Anyway, the puzzle of the productivity slowdown may have a tripartite solution: 1/3 because after you have consumer satisfaction and comfort, you then become limited by your available time; 1/3 of it because infotech allows continuous nonmonetized satisfaction, repair, and improvements; and 1/3 of it because a larger portion of available employment does not allow of productivity increase out there in the market, and is thus a drag on the (monetized) GDP.

Cheer up. It's a good thing. We go to a ten-hour work week, and everybody can get really cookin'!

(This is just about what half the 19th-century thinkers expected to happen, though it was delayed by a century of wars and technological advance.)

However, that leaves us, at present, with the problems of the very, very few things which are currently increasing in price because of EXOGENOUS factors: 1. because they are TRULY scarce (e.g. desirable real estate at the beach) or 2. because technical advance has NOT reduced costs in humanly-necessary sectors (e.g. primarily, healthcare and medicine).

So in these exogenous items, I think we'll see a transition period: Desirable real estate slowly ends up in state parks, or in timeshares or lotteries. And I'll bet that the costs of healthcare are about to start coming down, because biotech-nanotech-genomics-masscomputation is the right tool for the job, after millennia of drifting and chance. Until then, a gov't monopsony could fund the private medical sector, and even print the money as necessary.

It's weird for an economist to say that my cable internet is capturing the value created by Facebook. That's like saying that the interstates are capturing the value of interstate trucking.

I guess we'll see. With all these cable mergers, and with cable TV going the way of the compact disc, there will be pressure on cable companies to capture more of that value through price increases on broadband.

It isn't weird at all, is it easier if you replace "interstates" with "toll roads"?

Easier, for sure. But obviously false, right?

If the tolls were higher than the price of maintaining the road, then indeed the toll company would be capturing some of the value provided by the trucking service.

If the consumer surplus was really large you would see subscription or other fee based models for Google, Facebook, etc. You don't.

Search/social charge fees? It doesn't seem possible when there will always be free alternatives.

Not necessarily. Facebook and Google make mountains of cash from advertising. Why would they want to risk that revenue stream by introducing a new set of fees that potentially opens the door to competitors?

-=-=-

▸ EXERCISE REQUIREMENTS
1. Answer these questions about the comment thread on the productivity slowdown:
(a) To how many hours does the work week go, according to the thread?
(b) What example is given of something that is truly scarce?
(c) From what do Facebook and Google make mountains of cash?
2. Continue the comment thread on the productivity slowdown from its last comment.
The records come from a separate source.

-=-=-

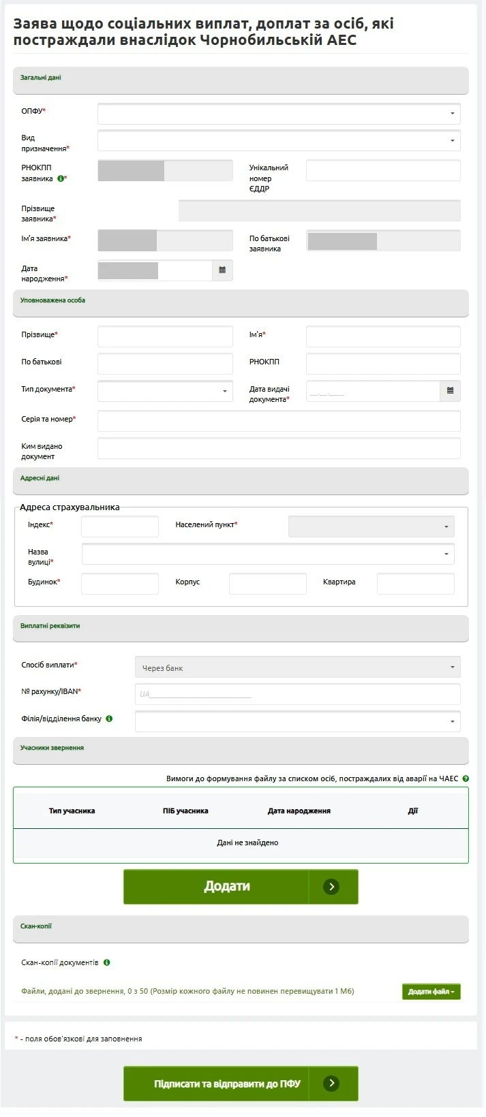Click the № рахунку/IBAN input field
This screenshot has height=1117, width=486.
[x=297, y=694]
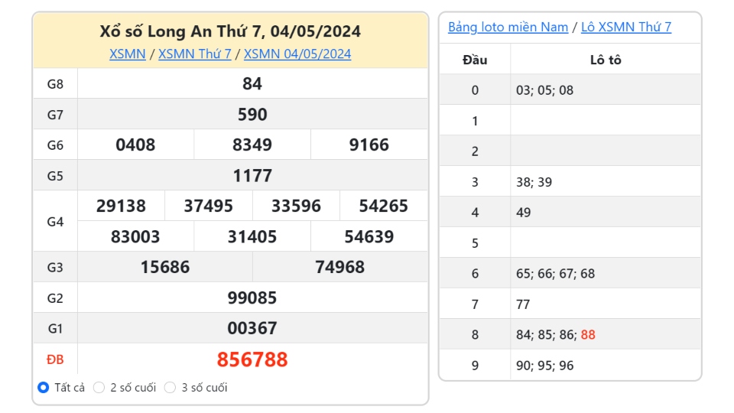Click the G3 number 74968
The image size is (734, 413).
click(339, 267)
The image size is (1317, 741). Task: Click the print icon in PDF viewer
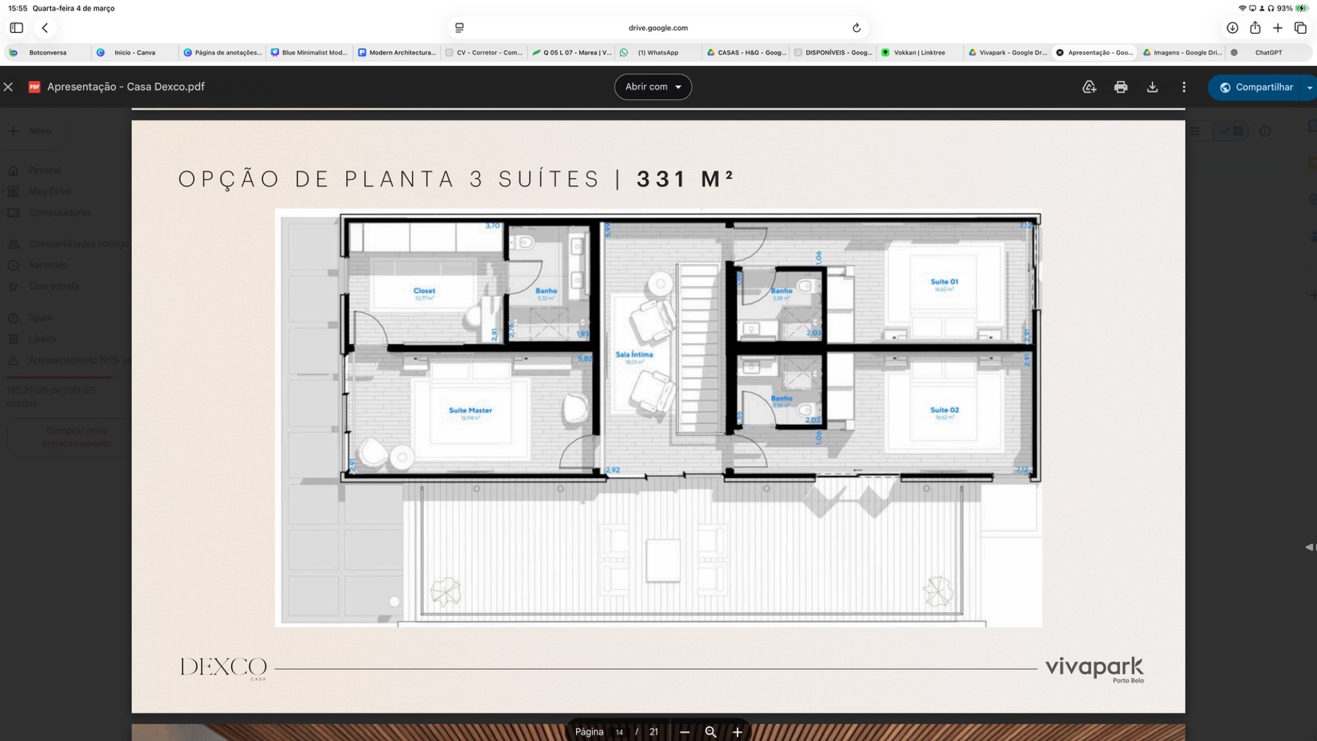(1121, 87)
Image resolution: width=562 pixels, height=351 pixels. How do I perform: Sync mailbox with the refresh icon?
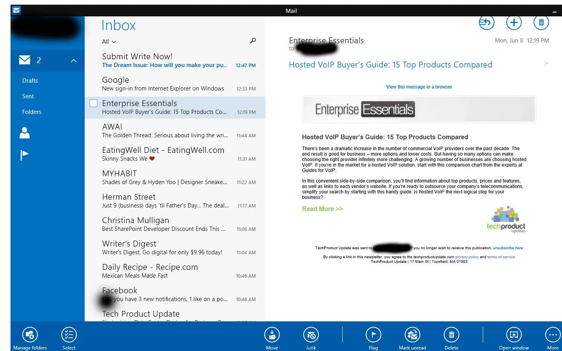point(486,22)
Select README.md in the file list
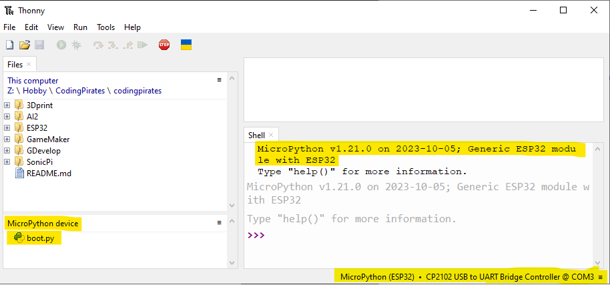 49,173
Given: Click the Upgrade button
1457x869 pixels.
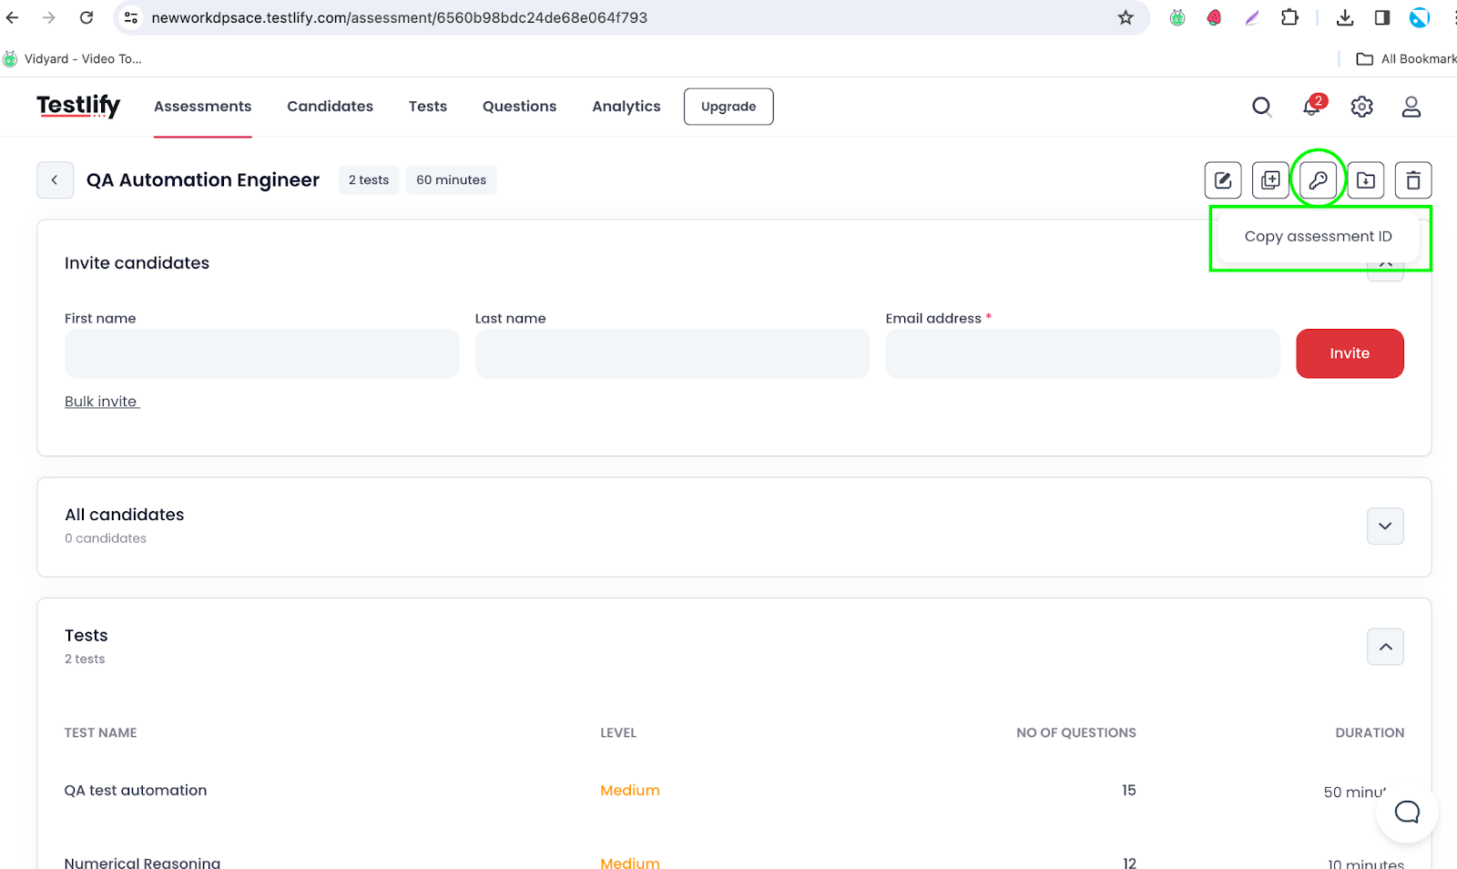Looking at the screenshot, I should [x=728, y=107].
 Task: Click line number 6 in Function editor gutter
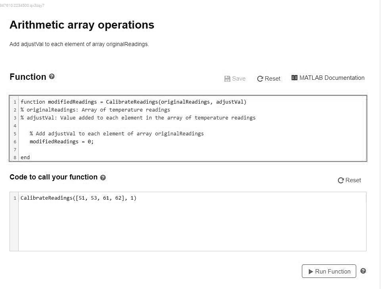pyautogui.click(x=15, y=142)
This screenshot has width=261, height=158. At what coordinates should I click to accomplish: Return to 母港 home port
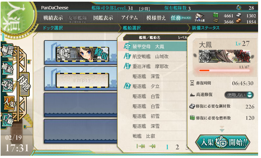tap(24, 84)
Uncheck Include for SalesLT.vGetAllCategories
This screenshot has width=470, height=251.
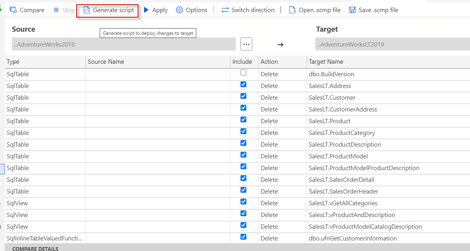tap(244, 202)
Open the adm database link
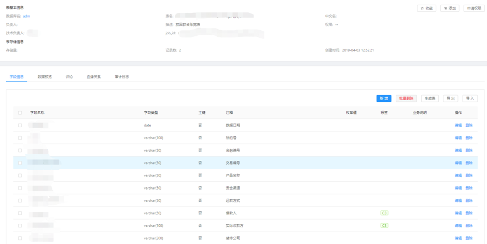 26,16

-=-=-

▸ ANSWERS TO EACH TASK
1.
(a) Ten hours.
(b) Desirable real estate at the beach.
(c) Advertising.

2.
A) there are subscription fees, but they're not paid directly by the end users (advertisers, promoters, app developers).
B) There are network effects. Let's say 80% of facebook users receive relatively little consumer surplus, but the remaining 20% receive a lot of surplus. It may be difficult for facebook to charge the second set of users without also charging the first set of users for their consumer surplus. If facebook discourages marginal users they may also drastically decrease the value of the service to "power users".

If you replace facebook with linkedin and imagine the first group is most currently employed linkedin members and the second group is recruiters and firms looking to hire you can see why this example is tricky. Now recruiters do pay a lot to linkedin so you could argue they're capturing it, but there's also a group of people looking for work they don't charge that might get lots of value because if you only had people looking for work then it would reduce the value to recruiters and also decrease the long term value to "happily employed" users (even if they were expected to only pay later).

Single pricing models are difficult (or even tiered pricing) when there are legitimate network effects and a long tail of users that help provide the value of those network effects.

That's because the marginal activity costs very close to zero and competitors could come up.

When Google started charging you $0.0001 per search, how long would it take how many users to switch to Yahoo, etc.? That's why they stick with the ad based revenue models.

Above is not true if those services are easily replaced by other competitors with low marginal costs of production.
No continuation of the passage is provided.